Building datasets
=================

In this example, we'll use LightFM's built-in ``Dataset`` class to build
an interaction dataset from raw data. The goal is to demonstrate how to
go from raw data (lists of interactions and perhaps item and user
features) to ``scipy.sparse`` matrices that can be used to fit a LightFM
model.

Getting the data
----------------

We're going to use a sample from
`Goodbooks-10k <https://github.com/zygmuntz/goodbooks-10k>`__ as our
example dataset. Let's download the data first.

.. code:: python

    import os
    import zipfile
    import csv

    import requests


    def _download(url: str, dest_path: str):

        req = requests.get(url, stream=True)
        req.raise_for_status()

        with open(dest_path, "wb") as fd:
            for chunk in req.iter_content(chunk_size=2 ** 20):
                fd.write(chunk)


    def get_data():

        ratings_url = ("http://www2.informatik.uni-freiburg.de/" "~cziegler/BX/BX-CSV-Dump.zip")

        if not os.path.exists("data"):
            os.makedirs("data")

            _download(ratings_url, "data/data.zip")
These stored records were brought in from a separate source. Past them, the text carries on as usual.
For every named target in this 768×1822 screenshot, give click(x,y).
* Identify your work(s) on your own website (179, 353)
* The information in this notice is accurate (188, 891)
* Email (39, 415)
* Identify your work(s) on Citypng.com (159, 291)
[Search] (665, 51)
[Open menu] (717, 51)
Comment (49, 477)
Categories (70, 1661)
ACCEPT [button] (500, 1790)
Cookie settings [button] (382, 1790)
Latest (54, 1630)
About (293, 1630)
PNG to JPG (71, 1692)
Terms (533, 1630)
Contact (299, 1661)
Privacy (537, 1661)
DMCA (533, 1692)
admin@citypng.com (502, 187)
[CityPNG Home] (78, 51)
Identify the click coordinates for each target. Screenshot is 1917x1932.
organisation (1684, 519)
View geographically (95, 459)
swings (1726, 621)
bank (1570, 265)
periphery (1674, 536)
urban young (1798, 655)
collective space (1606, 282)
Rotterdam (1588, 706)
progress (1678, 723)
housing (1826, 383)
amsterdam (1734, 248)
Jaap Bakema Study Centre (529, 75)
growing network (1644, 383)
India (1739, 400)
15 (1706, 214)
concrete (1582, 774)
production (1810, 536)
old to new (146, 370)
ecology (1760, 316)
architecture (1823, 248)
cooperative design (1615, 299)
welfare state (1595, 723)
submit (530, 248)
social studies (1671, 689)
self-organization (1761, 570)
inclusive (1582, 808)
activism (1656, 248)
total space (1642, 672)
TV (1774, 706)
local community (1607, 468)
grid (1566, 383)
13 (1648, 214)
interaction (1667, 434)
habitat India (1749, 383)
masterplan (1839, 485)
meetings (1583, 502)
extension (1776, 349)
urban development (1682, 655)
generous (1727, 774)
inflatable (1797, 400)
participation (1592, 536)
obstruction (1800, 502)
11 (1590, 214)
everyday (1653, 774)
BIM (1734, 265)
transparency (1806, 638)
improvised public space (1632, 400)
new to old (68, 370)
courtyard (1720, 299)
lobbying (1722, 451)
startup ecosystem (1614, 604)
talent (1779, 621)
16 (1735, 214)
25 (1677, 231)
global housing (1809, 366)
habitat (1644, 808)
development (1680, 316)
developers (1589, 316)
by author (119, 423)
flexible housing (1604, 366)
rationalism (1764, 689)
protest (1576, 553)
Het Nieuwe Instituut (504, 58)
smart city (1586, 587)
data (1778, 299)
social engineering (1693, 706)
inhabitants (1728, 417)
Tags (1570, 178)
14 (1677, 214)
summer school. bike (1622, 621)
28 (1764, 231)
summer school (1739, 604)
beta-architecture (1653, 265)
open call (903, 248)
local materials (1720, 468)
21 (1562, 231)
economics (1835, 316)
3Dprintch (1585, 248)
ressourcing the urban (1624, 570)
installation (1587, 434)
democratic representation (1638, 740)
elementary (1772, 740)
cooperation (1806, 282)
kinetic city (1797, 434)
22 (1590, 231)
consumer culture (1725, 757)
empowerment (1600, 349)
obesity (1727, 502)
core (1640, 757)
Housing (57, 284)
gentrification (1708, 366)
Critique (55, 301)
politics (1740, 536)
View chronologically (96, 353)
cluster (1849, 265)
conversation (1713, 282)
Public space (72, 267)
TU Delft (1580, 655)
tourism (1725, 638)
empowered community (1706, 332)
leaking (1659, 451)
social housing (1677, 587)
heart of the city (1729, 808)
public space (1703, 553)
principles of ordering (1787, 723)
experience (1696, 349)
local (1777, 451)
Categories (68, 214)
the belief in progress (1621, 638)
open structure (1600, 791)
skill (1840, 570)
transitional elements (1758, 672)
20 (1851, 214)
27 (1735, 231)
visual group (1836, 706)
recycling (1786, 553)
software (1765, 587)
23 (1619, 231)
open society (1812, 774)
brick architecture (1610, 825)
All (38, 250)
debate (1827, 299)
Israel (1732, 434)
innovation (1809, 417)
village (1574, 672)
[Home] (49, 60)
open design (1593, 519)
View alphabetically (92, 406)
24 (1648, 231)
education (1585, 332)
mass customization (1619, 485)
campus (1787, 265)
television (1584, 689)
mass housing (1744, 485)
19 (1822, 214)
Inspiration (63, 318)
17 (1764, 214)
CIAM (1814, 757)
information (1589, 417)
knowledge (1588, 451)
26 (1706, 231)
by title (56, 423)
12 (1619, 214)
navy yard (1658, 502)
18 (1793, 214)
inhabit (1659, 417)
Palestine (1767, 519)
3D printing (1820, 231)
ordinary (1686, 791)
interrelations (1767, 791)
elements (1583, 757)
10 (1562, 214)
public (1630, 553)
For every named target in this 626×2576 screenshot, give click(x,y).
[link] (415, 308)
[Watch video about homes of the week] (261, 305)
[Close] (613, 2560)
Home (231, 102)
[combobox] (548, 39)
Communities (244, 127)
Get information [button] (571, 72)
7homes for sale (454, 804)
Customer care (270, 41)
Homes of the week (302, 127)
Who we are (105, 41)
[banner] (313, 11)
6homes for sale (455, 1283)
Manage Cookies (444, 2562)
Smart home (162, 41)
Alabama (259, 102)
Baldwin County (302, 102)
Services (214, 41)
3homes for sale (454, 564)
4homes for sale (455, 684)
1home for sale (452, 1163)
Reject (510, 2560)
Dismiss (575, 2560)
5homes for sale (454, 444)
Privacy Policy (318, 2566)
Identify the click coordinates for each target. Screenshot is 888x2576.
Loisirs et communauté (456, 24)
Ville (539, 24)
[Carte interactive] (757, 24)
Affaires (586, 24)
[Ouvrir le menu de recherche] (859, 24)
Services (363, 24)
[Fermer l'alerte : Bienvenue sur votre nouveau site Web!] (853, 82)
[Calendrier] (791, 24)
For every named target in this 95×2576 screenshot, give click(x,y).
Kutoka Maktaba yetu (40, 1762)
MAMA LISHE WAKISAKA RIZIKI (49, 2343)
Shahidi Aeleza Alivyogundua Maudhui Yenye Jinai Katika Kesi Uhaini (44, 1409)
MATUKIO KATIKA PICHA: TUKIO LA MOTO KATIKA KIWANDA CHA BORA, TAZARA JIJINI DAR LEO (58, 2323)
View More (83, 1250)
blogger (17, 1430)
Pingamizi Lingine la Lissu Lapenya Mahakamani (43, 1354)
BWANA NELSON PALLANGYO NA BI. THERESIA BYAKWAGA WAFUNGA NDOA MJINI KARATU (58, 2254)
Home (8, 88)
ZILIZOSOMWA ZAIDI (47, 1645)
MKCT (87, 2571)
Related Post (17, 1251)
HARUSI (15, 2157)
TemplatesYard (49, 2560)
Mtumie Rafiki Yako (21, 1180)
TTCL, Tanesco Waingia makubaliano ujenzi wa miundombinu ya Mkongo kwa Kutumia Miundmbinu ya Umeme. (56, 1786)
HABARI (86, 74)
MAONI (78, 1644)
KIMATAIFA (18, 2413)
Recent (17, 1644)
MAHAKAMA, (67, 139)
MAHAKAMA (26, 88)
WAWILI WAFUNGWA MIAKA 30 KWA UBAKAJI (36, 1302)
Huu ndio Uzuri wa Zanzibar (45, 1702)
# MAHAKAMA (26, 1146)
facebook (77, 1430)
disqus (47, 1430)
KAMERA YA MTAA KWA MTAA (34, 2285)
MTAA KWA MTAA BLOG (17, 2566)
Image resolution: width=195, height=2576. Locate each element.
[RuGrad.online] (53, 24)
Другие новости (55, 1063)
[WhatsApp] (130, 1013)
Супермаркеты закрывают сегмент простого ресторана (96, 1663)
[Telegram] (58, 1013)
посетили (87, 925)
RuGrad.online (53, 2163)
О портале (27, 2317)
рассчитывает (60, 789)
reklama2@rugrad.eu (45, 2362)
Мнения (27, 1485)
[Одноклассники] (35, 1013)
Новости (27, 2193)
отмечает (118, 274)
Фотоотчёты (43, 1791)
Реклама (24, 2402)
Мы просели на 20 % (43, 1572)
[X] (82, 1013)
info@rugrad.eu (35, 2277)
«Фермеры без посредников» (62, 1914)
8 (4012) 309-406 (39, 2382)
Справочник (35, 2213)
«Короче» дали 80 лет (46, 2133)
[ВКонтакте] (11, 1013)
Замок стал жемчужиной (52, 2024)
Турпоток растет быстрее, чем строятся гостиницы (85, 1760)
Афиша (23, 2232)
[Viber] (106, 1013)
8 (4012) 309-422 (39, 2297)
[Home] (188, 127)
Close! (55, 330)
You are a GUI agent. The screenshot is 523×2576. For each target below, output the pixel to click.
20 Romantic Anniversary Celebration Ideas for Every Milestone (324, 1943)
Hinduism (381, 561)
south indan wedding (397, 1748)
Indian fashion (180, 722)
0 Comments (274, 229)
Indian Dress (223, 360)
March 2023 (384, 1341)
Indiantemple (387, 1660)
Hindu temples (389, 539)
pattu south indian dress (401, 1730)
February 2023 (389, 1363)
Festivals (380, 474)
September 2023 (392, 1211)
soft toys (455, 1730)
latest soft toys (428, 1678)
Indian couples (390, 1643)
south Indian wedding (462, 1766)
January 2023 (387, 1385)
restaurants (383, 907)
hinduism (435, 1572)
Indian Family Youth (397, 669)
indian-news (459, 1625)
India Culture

        with zipfile.ZipFile("data/data.zip") as archive:
            return (
                csv.DictReader(
                    (x.decode("utf-8", "ignore") for x in archive.open("BX-Book-Ratings.csv")),
                    delimiter=";",
                ),
                csv.DictReader(
                    (x.decode("utf-8", "ignore") for x in archive.open("BX-Books.csv")), delimiter=";"
                ),
            )


    def get_ratings():

        return get_data()[0]


    def get_book_features():

        return get_data()[1]

The data consists of book ratings and book details:

.. code:: python

    import json
    from itertools import islice

    ratings, book_features = get_data()

Ratings look like this:

.. code:: python

    for line in islice(ratings, 2):
        print(json.dumps(line, indent=4))

::

    {
        "User-ID": "276725",
        "ISBN": "034545104X",
        "Book-Rating": "0"
    }
    {
        "User-ID": "276726",
        "ISBN": "0155061224",
        "Book-Rating": "5"
    }

and book features look like this:

.. code:: python

    for line in islice(book_features, 1):
        print(json.dumps(line, indent=4))

::

    {
        "ISBN": "0195153448",
        "Book-Title": "Classical Mythology",
        "Book-Author": "Mark P. O. Morford",
        "Year-Of-Publication": "2002",
        "Publisher": "Oxford University Press",
        "Image-URL-S":
    "http://images.amazon.com/images/P/0195153448.01.THUMBZZZ.jpg",
        "Image-URL-M":
    "http://images.amazon.com/images/P/0195153448.01.MZZZZZZZ.jpg",
        "Image-URL-L":
    "http://images.amazon.com/images/P/0195153448.01.LZZZZZZZ.jpg"
    }

Building the ID mappings
------------------------

The first thing we need to do is to create a mapping between the user
and item ids from our input data to indices that will be used internally
by our model.

We do this because LightFM works with user and item ids that are
consecutive non-negative integers. The ``Dataset`` class allow us to
create a mapping between the IDs we use in our systems and the
consecutive indices preferred by the model.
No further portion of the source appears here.